:: PROBLEM 1 ::
In the Gonzaga basketball preview, where did Gonzaga rank nationally in scoring defense last season?
:: PROBLEM 2 ::
Retype the part of the Gonzaga basketball preview that opens with the words containing "On paper, the" and closes with "senior national team.".

:: EXTRACT ::
* * * * * * *

The guard line will look entirely new as Gonzaga replaces starters Ryan Nembhard, Nolan Hickman and Khalif Battle with a group that includes Smith, Fogle, Saint-Supery and Arizona State transfer Adam Miller.
Miller, nicknamed “Ace,” is a sharpshooter who’s at his fourth school after stops at Illinois, LSU and ASU. Expected to play off the ball, possibly alongside Smith in GU’s starting lineup, Miller’s experience, heady playmaking and shooting ability have all been welcome signs for the Zags in early practices.
“He always makes the right play,” Venters said. “He’s able to space the floor, obviously he’s a knockdown shooter, started every game for four years. We’re just really excited to have him on the team.”
The season is still months away, but the Zags already have a good sense of where they might thrive based on new and returning personnel. Fans might be glad to hear defense is one such area.
Gonzaga finished No. 108 nationally in scoring defense (69.9 ppg) and withstood one of the worst defensive stretches of the Few era last season – a two-game WCC skid where the Zags allowed 200 points at Oregon State and at home against Santa Clara.
“Definitely want to be better defensively this year,” Smith said. “We think we have some pieces to take that jump with ball pressure, causing turnovers, rebounding better.”
Gonzaga might not turn the clock back to 2016-17 with its defensive tenacity next season, but the Zags have a chance to be longer and more athletic on the perimeter, with junior Emmanuel Innocenti expected to play a bigger role and Virginia transfer Jalen Warley entering the rotation. Grant-Foster was a disruptive defender at GCU, averaging 1.7 blocks and 1.5 steals last season.
Somewhere between subpar and nonexistent last season, Gonzaga’s rim protection could improve coming off a year where the Zags ranked No. 230 nationally at three blocks per game. Sophomore Ismaila Diagne, a 7-footer who dealt with knee injuries last season, gives GU more reinforcement at the rim, and opponents may be more reluctant to test the Zags in the paint with 6-9 Ike and 6-10 Huff in the starting lineup.
“I think especially next year our team defensively is going to be way, way, way better because the guys we’ve got are all tough on defense and we’ve got rim protectors,” Diagne said. “I think it’s going to be different.”
On paper, the Zags don’t seem to lack starting-caliber players or depth at any single spot. The absence of a secondary ball-handler may have been one deficiency, but GU cleared that up with the addition of Saint-Supery, who played in Spain’s Liga Endesa – widely considered a top-three basketball league in the world – and has made multiple appearances for Spain’s senior national team.
“Really excited about this team,” Huff said. “We’ve had some good practices so far and everyone is bought in and excited to learn, excited to compete, so it should be a fun group.”
Preseason polls generally consider GU a top-20 team entering the 2025-26 campaign, though most haven’t been updated since Saint-Supery was added to the fold.
Another thing they probably aren’t factoring? The camaraderie GU players have quickly established through early-morning lifting sessions, hyper-competitive practices and team-bonding activities away from the court.
“I don’t think anybody’s going to have as strong a bond as us on the court,” Jefferson said. “I think just the way we’re already gelling together, it’s only been three weeks. I think that’s going to be different. Obviously when the season comes, you can’t tell, but I think it’s a great group of guys so I think our fight on the court and just togetherness will be different.
“And I think defensively, offensively, we’re going to have that swag that Gonzaga usually plays with. We’re just going to play hard, I think that’s what everybody does.”

* * * * * * *

:: DATA RECORDS ::

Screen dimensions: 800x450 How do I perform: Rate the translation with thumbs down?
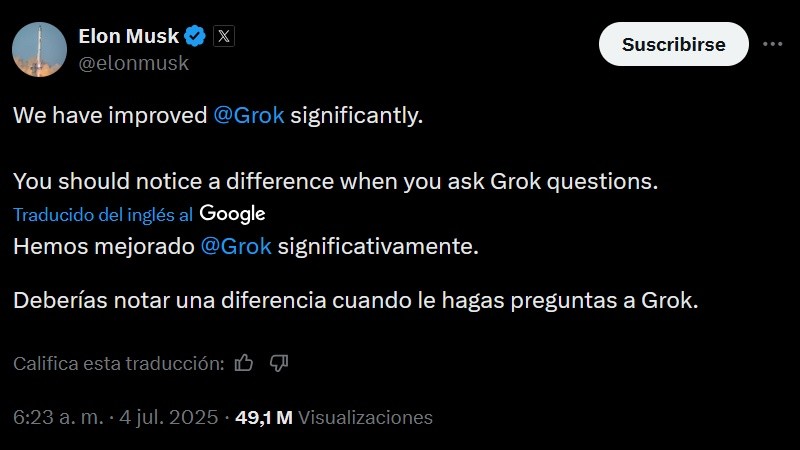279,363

* * * * * * *

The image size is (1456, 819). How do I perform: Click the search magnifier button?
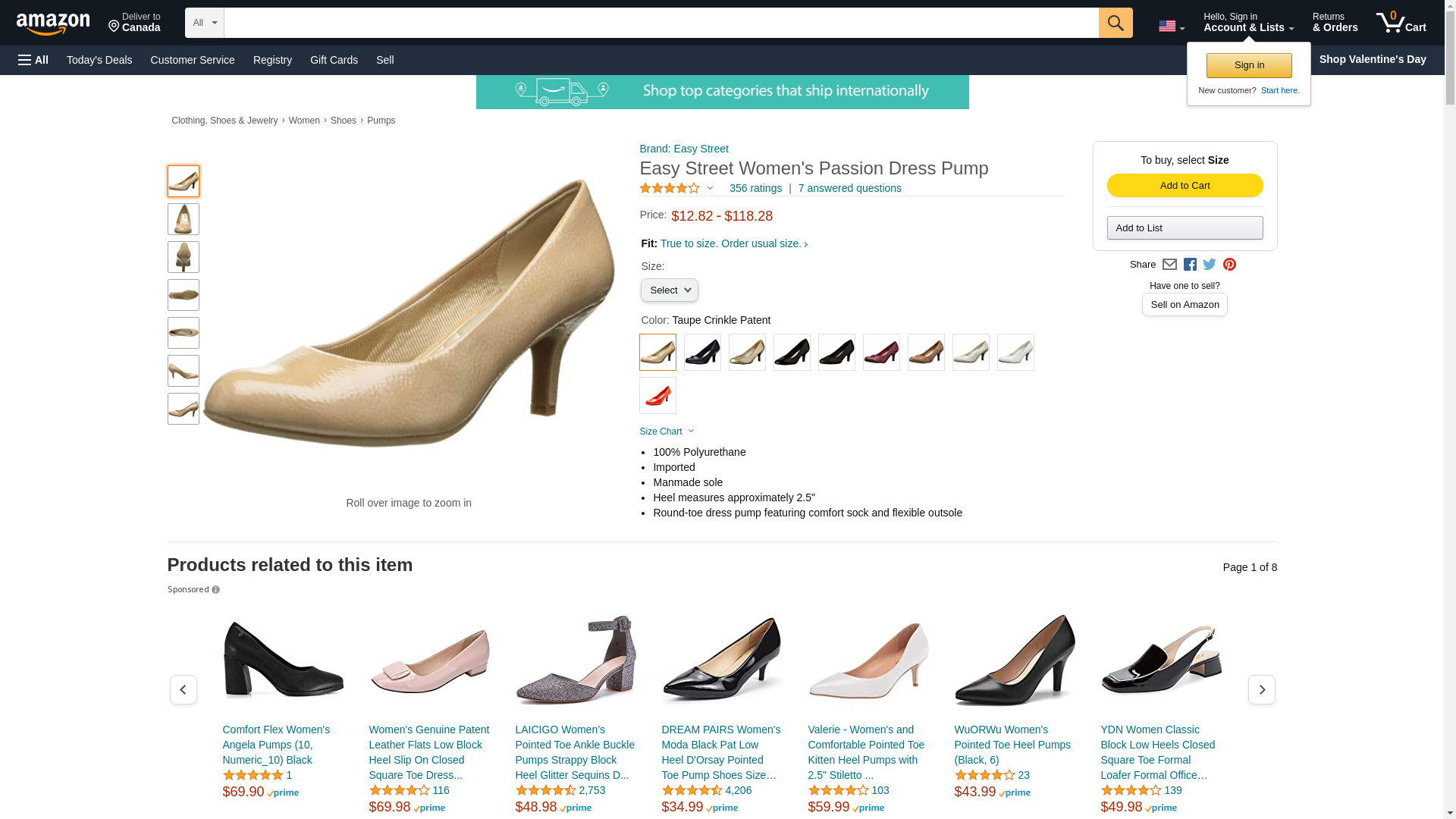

* * * * * * *

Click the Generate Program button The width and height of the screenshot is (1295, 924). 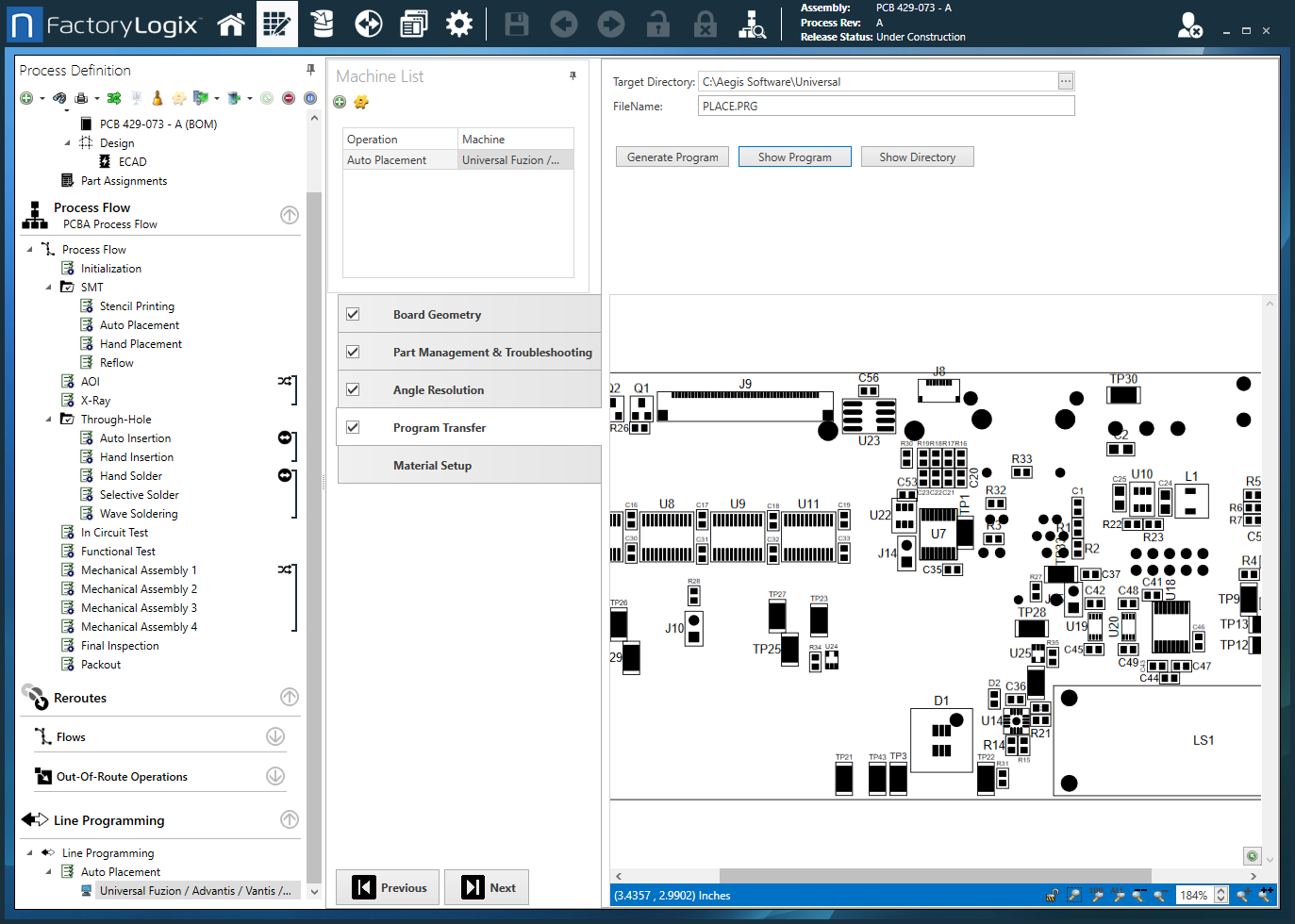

* * * * * * *

:: RESPONSE BOX 1 ::
No. 108, allowing 69.9 points per game.

:: RESPONSE BOX 2 ::
On paper, the Zags don’t seem to lack starting-caliber players or depth at any single spot. The absence of a secondary ball-handler may have been one deficiency, but GU cleared that up with the addition of Saint-Supery, who played in Spain’s Liga Endesa – widely considered a top-three basketball league in the world – and has made multiple appearances for Spain’s senior national team.